Sentence-BERT: Sentence Embeddings using Siamese BERT-Networks (1908.10084v1)

Published 27 Aug 2019 in cs.CL

Abstract: BERT (Devlin et al., 2018) and RoBERTa (Liu et al., 2019) has set a new state-of-the-art performance on sentence-pair regression tasks like semantic textual similarity (STS). However, it requires that both sentences are fed into the network, which causes a massive computational overhead: Finding the most similar pair in a collection of 10,000 sentences requires about 50 million inference computations (~65 hours) with BERT. The construction of BERT makes it unsuitable for semantic similarity search as well as for unsupervised tasks like clustering. In this publication, we present Sentence-BERT (SBERT), a modification of the pretrained BERT network that use siamese and triplet network structures to derive semantically meaningful sentence embeddings that can be compared using cosine-similarity. This reduces the effort for finding the most similar pair from 65 hours with BERT / RoBERTa to about 5 seconds with SBERT, while maintaining the accuracy from BERT. We evaluate SBERT and SRoBERTa on common STS tasks and transfer learning tasks, where it outperforms other state-of-the-art sentence embeddings methods.

PDF Abstract

Sentence-BERT: Sentence Embeddings using Siamese BERT-Networks

The paper "Sentence-BERT: Sentence Embeddings using Siamese BERT-Networks" by Nils Reimers and Iryna Gurevych addresses a critical challenge in NLP: the derivation of semantically meaningful sentence embeddings that are computationally efficient for tasks such as semantic similarity search, clustering, and information retrieval. By modifying the BERT architecture to use siamese and triplet networks, they propose Sentence-BERT (SBERT), a method that creates fixed-size sentence embeddings which can be easily compared using cosine-similarity.

Introduction

BERT and its variant RoBERTa have shown excellent performance on a range of NLP tasks, including sentence-pair regression tasks such as Semantic Textual Similarity (STS). These models, however, are computationally intensive as they require both sentences to be fed into the network simultaneously, making them impractical for large-scale tasks. The paper introduces SBERT to address these limitations by enabling single-pass computation of sentence embeddings.

Model and Methodology

SBERT modifies the BERT network by introducing a pooling layer to derive specific, fixed-size sentence embeddings. These embeddings are fine-tuned via siamese and triplet network structures to ensure semantically similar sentences are close in the vector space. The primary methods experimented with include:

Classification Objective Function: Features concatenation of embeddings with trainable weights, optimized using cross-entropy loss.
Regression Objective Function: Utilizes cosine similarity between embeddings, optimized with mean squared error loss.
Triplet Objective Function: Utilizes triplet loss to ensure embeddings of similar sentences are closer.

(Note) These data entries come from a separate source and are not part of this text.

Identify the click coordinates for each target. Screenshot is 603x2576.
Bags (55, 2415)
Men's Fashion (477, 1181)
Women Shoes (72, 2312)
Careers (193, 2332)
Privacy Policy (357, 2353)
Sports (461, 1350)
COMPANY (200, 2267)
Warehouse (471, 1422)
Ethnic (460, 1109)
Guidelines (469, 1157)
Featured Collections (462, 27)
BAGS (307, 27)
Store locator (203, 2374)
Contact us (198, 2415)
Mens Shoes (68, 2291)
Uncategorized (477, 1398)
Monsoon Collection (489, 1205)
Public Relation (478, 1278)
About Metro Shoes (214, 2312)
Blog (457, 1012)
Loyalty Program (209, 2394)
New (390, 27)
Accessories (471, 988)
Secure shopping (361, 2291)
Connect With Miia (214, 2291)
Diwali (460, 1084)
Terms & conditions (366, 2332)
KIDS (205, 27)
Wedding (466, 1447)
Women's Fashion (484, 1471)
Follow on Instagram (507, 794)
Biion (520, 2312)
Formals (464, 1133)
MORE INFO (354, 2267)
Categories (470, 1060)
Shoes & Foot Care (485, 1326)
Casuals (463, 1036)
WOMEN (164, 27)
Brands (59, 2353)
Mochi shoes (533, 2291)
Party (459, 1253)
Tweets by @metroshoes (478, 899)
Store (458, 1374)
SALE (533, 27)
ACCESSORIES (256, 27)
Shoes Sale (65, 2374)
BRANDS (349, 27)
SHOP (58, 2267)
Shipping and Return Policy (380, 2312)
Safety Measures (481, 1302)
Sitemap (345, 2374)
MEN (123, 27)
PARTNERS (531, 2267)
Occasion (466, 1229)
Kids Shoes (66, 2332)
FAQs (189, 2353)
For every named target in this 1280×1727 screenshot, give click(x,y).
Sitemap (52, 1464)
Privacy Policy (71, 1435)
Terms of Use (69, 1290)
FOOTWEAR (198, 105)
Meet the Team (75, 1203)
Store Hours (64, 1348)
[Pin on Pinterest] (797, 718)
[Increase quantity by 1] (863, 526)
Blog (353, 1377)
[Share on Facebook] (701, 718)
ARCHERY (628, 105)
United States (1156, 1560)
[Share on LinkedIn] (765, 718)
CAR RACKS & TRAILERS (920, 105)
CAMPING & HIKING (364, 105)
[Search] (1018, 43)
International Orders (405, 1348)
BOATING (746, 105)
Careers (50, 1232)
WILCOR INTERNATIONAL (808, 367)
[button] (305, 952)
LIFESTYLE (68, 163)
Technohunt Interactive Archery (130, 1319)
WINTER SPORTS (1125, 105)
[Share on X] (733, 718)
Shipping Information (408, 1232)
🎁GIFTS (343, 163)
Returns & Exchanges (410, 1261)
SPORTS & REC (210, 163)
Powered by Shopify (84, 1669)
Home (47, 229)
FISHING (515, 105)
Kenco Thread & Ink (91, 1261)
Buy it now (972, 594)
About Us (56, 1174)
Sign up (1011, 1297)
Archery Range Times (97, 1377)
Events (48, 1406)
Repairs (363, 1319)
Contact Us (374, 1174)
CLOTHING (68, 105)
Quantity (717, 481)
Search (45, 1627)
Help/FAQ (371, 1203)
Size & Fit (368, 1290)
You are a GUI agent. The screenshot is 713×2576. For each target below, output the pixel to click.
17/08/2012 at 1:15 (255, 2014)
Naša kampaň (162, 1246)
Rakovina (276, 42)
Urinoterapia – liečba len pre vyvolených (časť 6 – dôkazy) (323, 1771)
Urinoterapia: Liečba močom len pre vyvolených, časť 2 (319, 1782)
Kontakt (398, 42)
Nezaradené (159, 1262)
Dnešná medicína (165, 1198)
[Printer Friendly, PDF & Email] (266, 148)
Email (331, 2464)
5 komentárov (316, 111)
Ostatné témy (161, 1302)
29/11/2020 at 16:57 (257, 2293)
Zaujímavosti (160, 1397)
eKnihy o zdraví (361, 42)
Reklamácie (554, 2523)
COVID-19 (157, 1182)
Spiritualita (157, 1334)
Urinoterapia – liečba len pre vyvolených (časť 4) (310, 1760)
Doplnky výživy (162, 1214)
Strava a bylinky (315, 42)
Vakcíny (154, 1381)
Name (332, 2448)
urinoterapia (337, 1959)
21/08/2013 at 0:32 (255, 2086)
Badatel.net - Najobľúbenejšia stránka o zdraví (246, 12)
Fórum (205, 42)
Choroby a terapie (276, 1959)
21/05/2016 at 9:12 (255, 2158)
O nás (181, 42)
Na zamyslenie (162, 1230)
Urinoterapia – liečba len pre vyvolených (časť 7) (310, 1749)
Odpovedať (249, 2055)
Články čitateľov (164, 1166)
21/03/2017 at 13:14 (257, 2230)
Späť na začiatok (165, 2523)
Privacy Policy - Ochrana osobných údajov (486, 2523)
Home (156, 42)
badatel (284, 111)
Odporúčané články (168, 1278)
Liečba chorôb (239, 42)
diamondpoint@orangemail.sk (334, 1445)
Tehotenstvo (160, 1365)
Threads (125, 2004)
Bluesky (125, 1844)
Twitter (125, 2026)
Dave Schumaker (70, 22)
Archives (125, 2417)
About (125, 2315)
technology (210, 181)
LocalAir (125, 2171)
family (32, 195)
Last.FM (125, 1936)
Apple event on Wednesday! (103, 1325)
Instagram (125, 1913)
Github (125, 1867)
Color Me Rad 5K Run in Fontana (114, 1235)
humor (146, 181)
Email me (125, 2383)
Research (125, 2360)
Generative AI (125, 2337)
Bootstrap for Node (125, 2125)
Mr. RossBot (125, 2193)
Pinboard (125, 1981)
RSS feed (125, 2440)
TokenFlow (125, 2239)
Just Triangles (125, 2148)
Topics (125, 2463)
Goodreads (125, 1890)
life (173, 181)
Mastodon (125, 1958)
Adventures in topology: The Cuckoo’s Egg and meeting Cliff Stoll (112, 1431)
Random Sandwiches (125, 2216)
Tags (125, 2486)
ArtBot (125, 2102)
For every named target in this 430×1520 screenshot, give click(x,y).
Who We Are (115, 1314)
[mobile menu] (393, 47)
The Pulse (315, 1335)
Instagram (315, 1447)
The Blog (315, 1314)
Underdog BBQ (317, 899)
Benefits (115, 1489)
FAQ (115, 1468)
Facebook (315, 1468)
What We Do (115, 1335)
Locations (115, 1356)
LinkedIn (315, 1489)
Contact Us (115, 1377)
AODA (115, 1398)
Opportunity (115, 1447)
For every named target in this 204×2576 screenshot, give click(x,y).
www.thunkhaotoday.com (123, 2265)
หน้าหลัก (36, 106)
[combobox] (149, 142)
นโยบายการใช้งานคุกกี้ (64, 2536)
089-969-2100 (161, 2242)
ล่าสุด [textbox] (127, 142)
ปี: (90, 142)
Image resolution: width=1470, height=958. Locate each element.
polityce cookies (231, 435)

The pooling layer experiments included CLS-token output, mean-pooling, and max-pooling, with mean-pooling generally yielding the best results.

Evaluation

The evaluation covered both unsupervised and supervised tasks across multiple datasets such as STS12-16, STS benchmark, SICK-R, and more. The results showed that SBERT significantly outperforms traditional BERT embeddings, as well as other sentence embedding methods like InferSent and Universal Sentence Encoder.

Unsupervised STS Tasks

SBERT demonstrated superior performance on several STS tasks, achieving improvements such as 11.7 points over InferSent and 5.5 points over Universal Sentence Encoder. Importantly, the computational efficiency of SBERT is dramatically enhanced, reducing the sentence similarity search time from 65 hours (BERT) to approximately 5 seconds.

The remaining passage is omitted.